Sunday, July 12, 2009

Squeeze in lending rules choking condo market - More developers seeking FHA approval for easier mortgages

Squeeze in lending rules choking condo market - More developers seeking FHA approval for easier mortgages
By Mary Ellen Podmolik
Copyright © 2009, Chicago Tribune
July 12, 2009
http://www.chicagotribune.com/business/chi-sun-condo-sales-jul12,0,3624240.story


The glut of unsold condominiums in Chicago has caused developers to offer upgraded appliances, special financing packages and, in one extreme case, $100,000 price reductions.

There's been little condo buildings can do, though, to sidestep dramatically tightening guidelines on mortgages that government-controlled companies will back.

Those restrictions are crimping a local condo market burdened with an oversupply of inventory at the same time consumers are dealing with the Chicago area's 10.7 percent jobless rate.

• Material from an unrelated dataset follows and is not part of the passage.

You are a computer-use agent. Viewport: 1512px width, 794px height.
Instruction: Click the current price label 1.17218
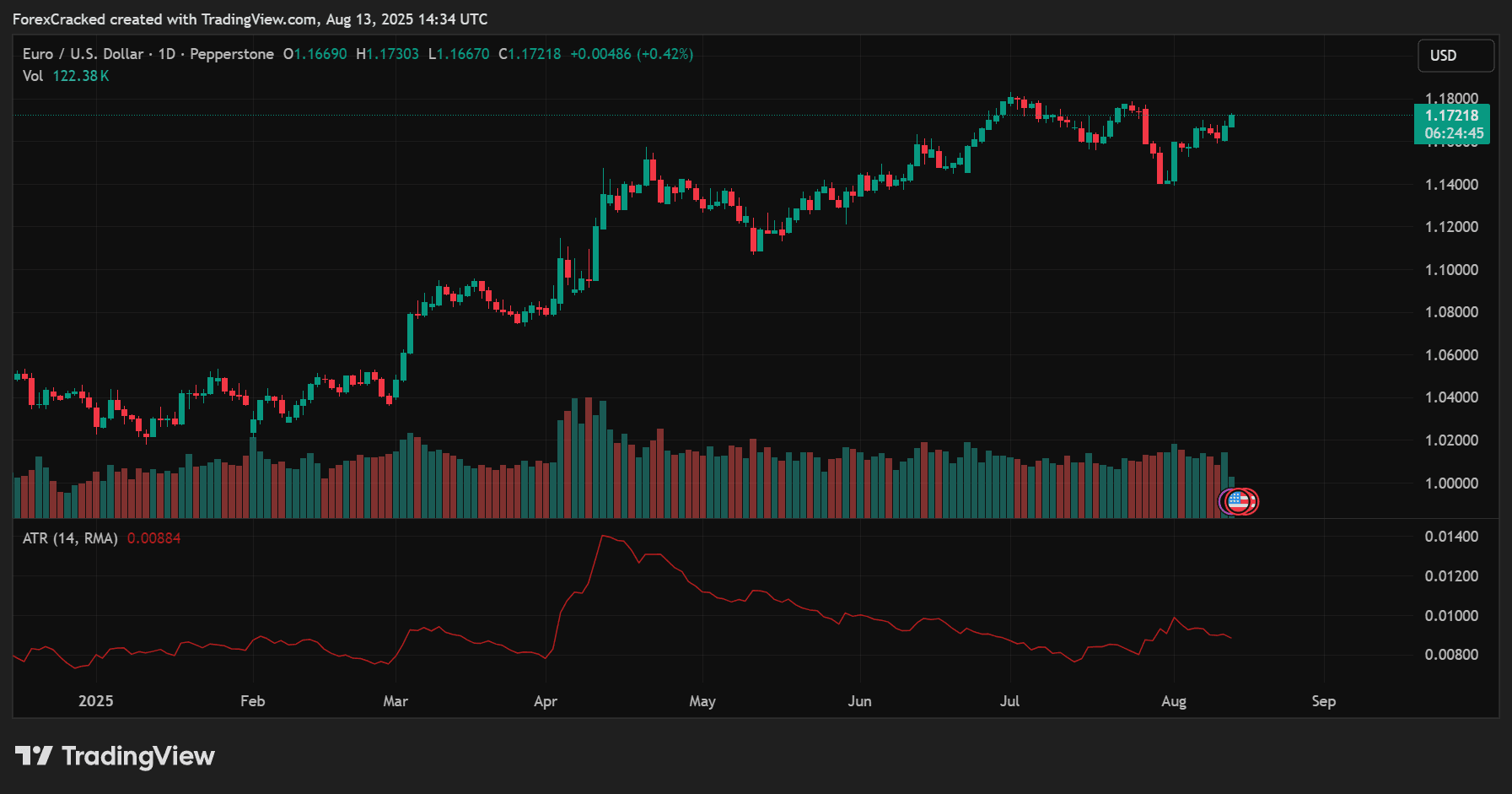tap(1455, 115)

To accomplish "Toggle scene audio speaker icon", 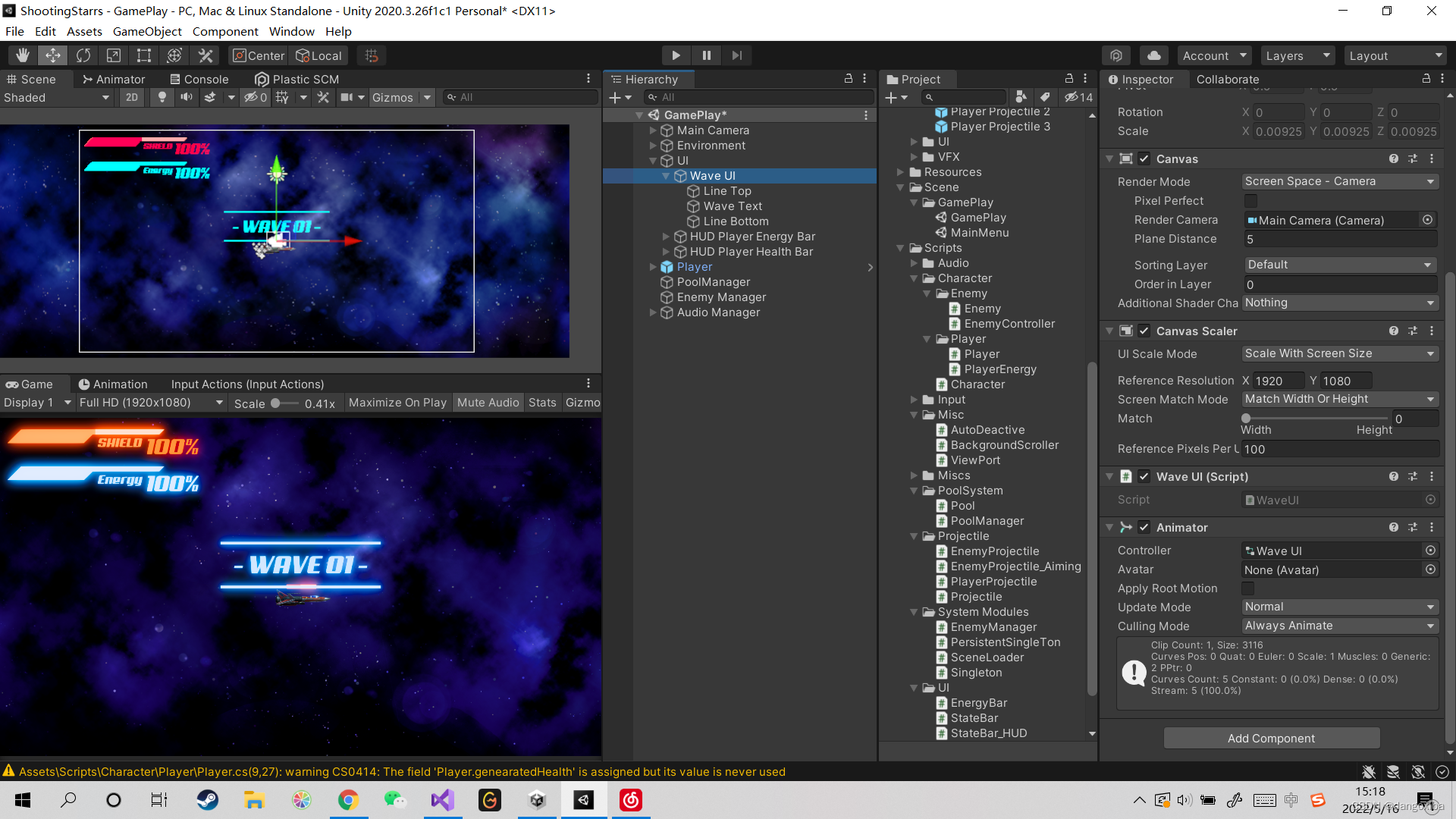I will (186, 97).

"It is not killing the market, but it is definitely hurting it," said Michael Golden, co-founder of @Properties, of the stricter requirements.

In March, sales of Chicago condo units listed with Midwest Real Estate Data LLC's multiple listing service were down 41 percent from a year ago. In April, the year-over-year decline was 55 percent, and in May it was 56 percent. Yet according to the Chicago Association of Realtors, condos have experienced less price erosion than single-family homes.

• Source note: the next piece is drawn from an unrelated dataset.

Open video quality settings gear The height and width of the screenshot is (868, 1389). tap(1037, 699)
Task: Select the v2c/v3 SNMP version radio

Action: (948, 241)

"This is telling us that this is the healthiest segment of our real estate market," said David Hanna, Realtors association president. "Why are we punishing people to be there? This is quashing entry-level buyers, which we need to get the market going."

This year, almost 4,700 new condo and townhouse units are expected to be completed and ready for occupancy, and less than 60 percent of them were under contract in the year's first quarter, according to data from Appraisal Research Counselors.

"I walk out of my office in Printer's Row and all around me I see condos dead in the water," Hanna said.

As of July 1, Freddie Mac no longer will guarantee mortgages in new condo buildings where less than 70 percent of the units have been sold. Fannie Mae adopted the same threshold March 1. Previously, the requirement was 51 percent.

The changes come on top of a matrix of fees adopted by Fannie and Freddie this spring that increase the cost of a mortgage for condo buyers with various credit scores and also impose fees for buyers who make down payments of less than 25 percent.

Fannie and Freddie's set of requirements "certainly limits the loan options for buyers," said Gail Lissner, a vice president at Appraisal Research Counselors. "It's hard enough in this market to get to 50 percent. To get to 70 percent is very difficult, considering the fallout that's occurring at closing."

As a result, some developers are turning to their own lenders and arranging short-term private financing for buyers. An increasing number, though, are applying to have their developments approved by the Federal Housing Administration.

A building has to be only 51 percent sold in order for buyers to receive FHA-backed mortgages, and the down payment required is 3 1/2 percent.

Because of the lesser underwriting requirements, the FHA's share of mortgages insured for new-home purchases has grown, even before the more stringent Fannie Mae and Freddie Mac rules were adopted. For the five-month period between October and February, FHA's market share of new-home purchases was almost 23 percent.

Condo buildings want in on that action. Since October, 68 Chicago condo buildings have received FHA approval, and an additional 51 buildings have applications pending.

For years, many developers shunned FHA, in part because the approval process was time-consuming and the label didn't carry much cachet. Those concerns have evaporated.

"If I owned a project right now that had a lot of inventory, I would do everything in my power and more to get it made FHA. Developers in trouble need to be more flexible for buyers," said Terrapin Properties' Jake Geleerd, whose own Burnham Pointe condo project was changed into apartments.

A few years ago, Terrie Whittaker, sales and marketing president at New West Realty, never would have considered seeking FHA approval for a project. But late last month, the firm's 1555 Wabash Ave. condo tower received the now-coveted FHA designation.

"Now we care deeply and passionately," Whittaker said. "I care about anything that will help me sell a condo. I still have 47 or 46 percent of the building to sell."

With the approval in its pocket, New West started closing on units last week.

One of the building's future residents is Zaneta Howard, a recent transplant from Philadelphia who has been shopping for a Chicago condo since October. While sales agents in new buildings said "we can make anything work," she often found the final offers weren't as compelling as she'd hoped. Her real estate agent then helped her look for FHA-approved buildings.

"For me it was very exciting, very important," Howard said. "Cash is king. Now I can keep a little more cash in my pocket."

The FHA recently issued new guidelines that it says will help speed how long it takes to get a project approved by the agency. The new rules kick in Oct. 1.

Meanwhile, Fannie and Freddie's more stringent requirements may go under the microscope. Last month, Reps. Barney Frank (D-Mass.) and Anthony Weiner (D-N.Y.) sent a letter to the chief executives of Fannie and Freddie asking them to review the 70 percent threshold.